Top of Dataset records

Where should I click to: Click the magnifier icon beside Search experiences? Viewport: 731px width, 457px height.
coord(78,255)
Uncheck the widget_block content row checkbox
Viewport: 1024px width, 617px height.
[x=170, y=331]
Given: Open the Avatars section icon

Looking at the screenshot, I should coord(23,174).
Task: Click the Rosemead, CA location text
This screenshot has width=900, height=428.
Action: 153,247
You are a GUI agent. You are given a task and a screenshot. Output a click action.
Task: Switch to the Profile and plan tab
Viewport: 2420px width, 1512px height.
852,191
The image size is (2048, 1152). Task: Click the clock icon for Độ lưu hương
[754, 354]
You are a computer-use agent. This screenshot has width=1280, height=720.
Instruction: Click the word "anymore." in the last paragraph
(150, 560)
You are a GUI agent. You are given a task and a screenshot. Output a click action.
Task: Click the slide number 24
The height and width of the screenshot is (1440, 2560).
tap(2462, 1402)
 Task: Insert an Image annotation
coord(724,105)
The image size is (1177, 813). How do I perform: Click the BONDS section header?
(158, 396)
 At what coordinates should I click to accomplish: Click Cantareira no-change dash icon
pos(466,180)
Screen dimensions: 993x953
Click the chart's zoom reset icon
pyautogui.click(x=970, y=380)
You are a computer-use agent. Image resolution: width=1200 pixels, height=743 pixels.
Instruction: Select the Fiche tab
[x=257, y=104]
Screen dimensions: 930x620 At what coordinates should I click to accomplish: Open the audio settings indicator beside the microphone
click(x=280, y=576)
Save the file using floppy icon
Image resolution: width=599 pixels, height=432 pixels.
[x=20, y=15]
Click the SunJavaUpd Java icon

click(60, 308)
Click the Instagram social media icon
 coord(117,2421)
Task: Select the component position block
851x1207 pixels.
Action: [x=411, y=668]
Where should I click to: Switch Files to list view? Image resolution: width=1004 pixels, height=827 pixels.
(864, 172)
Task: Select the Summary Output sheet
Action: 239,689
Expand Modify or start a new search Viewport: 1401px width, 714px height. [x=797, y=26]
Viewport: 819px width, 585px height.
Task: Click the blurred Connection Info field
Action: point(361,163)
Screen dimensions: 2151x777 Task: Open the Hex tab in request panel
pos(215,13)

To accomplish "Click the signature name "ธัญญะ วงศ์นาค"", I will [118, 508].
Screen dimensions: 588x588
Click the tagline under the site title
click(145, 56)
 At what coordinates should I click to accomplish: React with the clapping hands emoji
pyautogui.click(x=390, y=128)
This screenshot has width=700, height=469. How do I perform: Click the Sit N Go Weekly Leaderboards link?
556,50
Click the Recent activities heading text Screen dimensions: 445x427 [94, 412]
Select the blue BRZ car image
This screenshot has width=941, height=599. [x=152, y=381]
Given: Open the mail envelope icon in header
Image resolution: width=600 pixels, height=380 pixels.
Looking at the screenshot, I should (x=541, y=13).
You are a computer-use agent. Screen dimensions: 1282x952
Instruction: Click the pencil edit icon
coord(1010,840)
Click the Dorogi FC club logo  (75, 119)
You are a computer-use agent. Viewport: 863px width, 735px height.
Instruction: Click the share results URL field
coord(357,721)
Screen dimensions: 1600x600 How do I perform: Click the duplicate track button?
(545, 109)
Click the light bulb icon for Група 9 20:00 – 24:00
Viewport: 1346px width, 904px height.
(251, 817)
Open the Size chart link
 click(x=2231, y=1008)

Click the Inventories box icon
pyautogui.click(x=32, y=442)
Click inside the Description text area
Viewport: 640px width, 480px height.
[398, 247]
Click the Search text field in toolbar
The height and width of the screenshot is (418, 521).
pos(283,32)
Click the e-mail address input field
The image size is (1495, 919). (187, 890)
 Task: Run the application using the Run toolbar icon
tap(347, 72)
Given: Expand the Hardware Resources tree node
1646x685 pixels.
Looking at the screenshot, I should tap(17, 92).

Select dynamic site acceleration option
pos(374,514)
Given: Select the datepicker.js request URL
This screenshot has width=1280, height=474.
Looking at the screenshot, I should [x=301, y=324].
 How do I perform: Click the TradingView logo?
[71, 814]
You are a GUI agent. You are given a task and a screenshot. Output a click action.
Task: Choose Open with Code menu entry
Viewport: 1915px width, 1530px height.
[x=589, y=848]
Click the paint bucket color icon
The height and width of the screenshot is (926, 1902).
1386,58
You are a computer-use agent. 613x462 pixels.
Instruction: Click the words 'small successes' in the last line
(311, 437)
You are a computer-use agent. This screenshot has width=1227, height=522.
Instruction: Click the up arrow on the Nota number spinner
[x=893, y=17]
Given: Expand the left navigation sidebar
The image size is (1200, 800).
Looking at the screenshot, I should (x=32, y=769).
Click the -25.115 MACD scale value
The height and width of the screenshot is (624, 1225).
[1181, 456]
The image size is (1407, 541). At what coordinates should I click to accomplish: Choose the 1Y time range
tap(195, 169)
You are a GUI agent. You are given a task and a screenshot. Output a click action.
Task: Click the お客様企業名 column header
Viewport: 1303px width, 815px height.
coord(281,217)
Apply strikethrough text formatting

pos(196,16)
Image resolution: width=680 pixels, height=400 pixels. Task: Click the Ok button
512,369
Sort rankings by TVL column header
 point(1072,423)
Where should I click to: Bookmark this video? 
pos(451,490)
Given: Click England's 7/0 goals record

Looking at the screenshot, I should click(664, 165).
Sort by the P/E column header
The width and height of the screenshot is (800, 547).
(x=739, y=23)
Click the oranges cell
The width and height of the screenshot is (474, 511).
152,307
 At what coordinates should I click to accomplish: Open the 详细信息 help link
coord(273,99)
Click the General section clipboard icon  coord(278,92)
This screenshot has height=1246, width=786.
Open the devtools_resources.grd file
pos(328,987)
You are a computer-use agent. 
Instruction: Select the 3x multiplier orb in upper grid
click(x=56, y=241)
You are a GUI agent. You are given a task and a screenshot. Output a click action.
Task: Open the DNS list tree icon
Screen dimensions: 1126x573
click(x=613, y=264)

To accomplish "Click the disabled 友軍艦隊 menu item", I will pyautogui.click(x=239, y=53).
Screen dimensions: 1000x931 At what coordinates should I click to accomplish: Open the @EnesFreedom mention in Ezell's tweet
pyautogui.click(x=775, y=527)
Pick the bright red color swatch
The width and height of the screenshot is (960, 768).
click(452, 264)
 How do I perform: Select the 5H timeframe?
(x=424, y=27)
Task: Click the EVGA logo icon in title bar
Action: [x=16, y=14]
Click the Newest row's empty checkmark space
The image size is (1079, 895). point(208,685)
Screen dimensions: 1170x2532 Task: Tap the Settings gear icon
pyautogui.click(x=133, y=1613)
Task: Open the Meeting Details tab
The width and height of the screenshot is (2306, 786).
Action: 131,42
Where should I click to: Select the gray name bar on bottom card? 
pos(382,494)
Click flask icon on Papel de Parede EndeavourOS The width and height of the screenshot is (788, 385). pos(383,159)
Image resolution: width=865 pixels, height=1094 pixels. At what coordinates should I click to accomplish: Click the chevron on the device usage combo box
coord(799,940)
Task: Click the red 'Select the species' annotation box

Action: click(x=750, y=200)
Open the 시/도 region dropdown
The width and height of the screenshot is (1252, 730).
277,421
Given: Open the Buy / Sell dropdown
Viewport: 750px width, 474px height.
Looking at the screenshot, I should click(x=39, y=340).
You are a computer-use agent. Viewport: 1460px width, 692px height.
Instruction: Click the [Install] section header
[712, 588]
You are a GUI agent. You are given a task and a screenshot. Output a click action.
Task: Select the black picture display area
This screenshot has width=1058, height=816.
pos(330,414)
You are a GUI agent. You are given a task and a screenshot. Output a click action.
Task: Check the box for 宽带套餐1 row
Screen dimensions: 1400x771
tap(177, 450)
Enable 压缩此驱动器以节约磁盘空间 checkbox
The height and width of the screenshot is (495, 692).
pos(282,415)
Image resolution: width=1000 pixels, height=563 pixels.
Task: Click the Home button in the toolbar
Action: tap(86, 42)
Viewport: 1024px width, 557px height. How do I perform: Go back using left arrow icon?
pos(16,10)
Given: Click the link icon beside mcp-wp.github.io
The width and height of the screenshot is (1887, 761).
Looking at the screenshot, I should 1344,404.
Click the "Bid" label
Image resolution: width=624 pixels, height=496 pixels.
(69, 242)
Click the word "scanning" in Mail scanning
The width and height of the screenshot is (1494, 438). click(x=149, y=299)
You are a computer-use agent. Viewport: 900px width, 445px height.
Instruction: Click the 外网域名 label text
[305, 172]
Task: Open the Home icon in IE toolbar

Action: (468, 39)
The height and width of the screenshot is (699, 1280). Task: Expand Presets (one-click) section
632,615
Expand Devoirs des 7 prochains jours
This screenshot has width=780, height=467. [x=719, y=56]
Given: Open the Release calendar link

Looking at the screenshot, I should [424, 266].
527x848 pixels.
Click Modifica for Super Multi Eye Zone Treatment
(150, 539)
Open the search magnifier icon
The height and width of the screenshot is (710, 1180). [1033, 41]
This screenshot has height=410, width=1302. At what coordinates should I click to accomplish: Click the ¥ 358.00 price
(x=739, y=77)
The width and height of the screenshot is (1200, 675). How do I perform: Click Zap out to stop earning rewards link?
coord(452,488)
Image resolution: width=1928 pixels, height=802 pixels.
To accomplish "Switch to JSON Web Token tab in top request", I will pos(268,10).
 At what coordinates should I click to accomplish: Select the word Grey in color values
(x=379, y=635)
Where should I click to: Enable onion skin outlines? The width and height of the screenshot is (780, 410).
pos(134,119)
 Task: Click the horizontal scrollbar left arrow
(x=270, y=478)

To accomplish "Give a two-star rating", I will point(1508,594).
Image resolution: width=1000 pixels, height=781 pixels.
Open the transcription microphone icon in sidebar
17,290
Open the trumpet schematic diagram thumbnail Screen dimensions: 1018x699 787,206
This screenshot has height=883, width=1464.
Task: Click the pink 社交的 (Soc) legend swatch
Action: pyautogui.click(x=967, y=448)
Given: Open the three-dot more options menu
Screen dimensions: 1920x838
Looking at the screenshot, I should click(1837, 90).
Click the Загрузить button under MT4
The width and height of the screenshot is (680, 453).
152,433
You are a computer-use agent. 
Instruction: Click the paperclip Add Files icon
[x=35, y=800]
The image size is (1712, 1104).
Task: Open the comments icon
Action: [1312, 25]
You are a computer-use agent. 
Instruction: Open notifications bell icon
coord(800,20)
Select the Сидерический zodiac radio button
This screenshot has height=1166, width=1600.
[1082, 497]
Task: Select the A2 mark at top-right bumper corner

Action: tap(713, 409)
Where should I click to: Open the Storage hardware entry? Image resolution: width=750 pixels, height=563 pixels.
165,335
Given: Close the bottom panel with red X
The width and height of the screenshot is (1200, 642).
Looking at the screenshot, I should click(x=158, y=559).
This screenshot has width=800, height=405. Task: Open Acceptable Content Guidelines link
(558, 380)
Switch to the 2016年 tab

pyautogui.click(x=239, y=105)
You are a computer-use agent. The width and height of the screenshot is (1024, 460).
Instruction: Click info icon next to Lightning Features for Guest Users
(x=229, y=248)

Bottom of Dataset records

What you should do: Starting with the line with "Image resolution: width=680" above and going on through the line with "Task: Open the Meeting Details tab", transcribe every line exactly, both ends included, and add nothing.

Answer box:
Image resolution: width=680 pixels, height=400 pixels. Task: Click the Ok button
512,369
Sort rankings by TVL column header
 point(1072,423)
Where should I click to: Bookmark this video? 
pos(451,490)
Given: Click England's 7/0 goals record

Looking at the screenshot, I should click(664, 165).
Sort by the P/E column header
The width and height of the screenshot is (800, 547).
(x=739, y=23)
Click the oranges cell
The width and height of the screenshot is (474, 511).
152,307
 At what coordinates should I click to accomplish: Open the 详细信息 help link
coord(273,99)
Click the General section clipboard icon  coord(278,92)
This screenshot has height=1246, width=786.
Open the devtools_resources.grd file
pos(328,987)
You are a computer-use agent. 
Instruction: Select the 3x multiplier orb in upper grid
click(x=56, y=241)
You are a GUI agent. You are given a task and a screenshot. Output a click action.
Task: Open the DNS list tree icon
Screen dimensions: 1126x573
click(x=613, y=264)

To accomplish "Click the disabled 友軍艦隊 menu item", I will pyautogui.click(x=239, y=53).
Screen dimensions: 1000x931 At what coordinates should I click to accomplish: Open the @EnesFreedom mention in Ezell's tweet
pyautogui.click(x=775, y=527)
Pick the bright red color swatch
The width and height of the screenshot is (960, 768).
click(452, 264)
 How do I perform: Select the 5H timeframe?
(x=424, y=27)
Task: Click the EVGA logo icon in title bar
Action: [x=16, y=14]
Click the Newest row's empty checkmark space
The image size is (1079, 895). point(208,685)
Screen dimensions: 1170x2532 Task: Tap the Settings gear icon
pyautogui.click(x=133, y=1613)
Task: Open the Meeting Details tab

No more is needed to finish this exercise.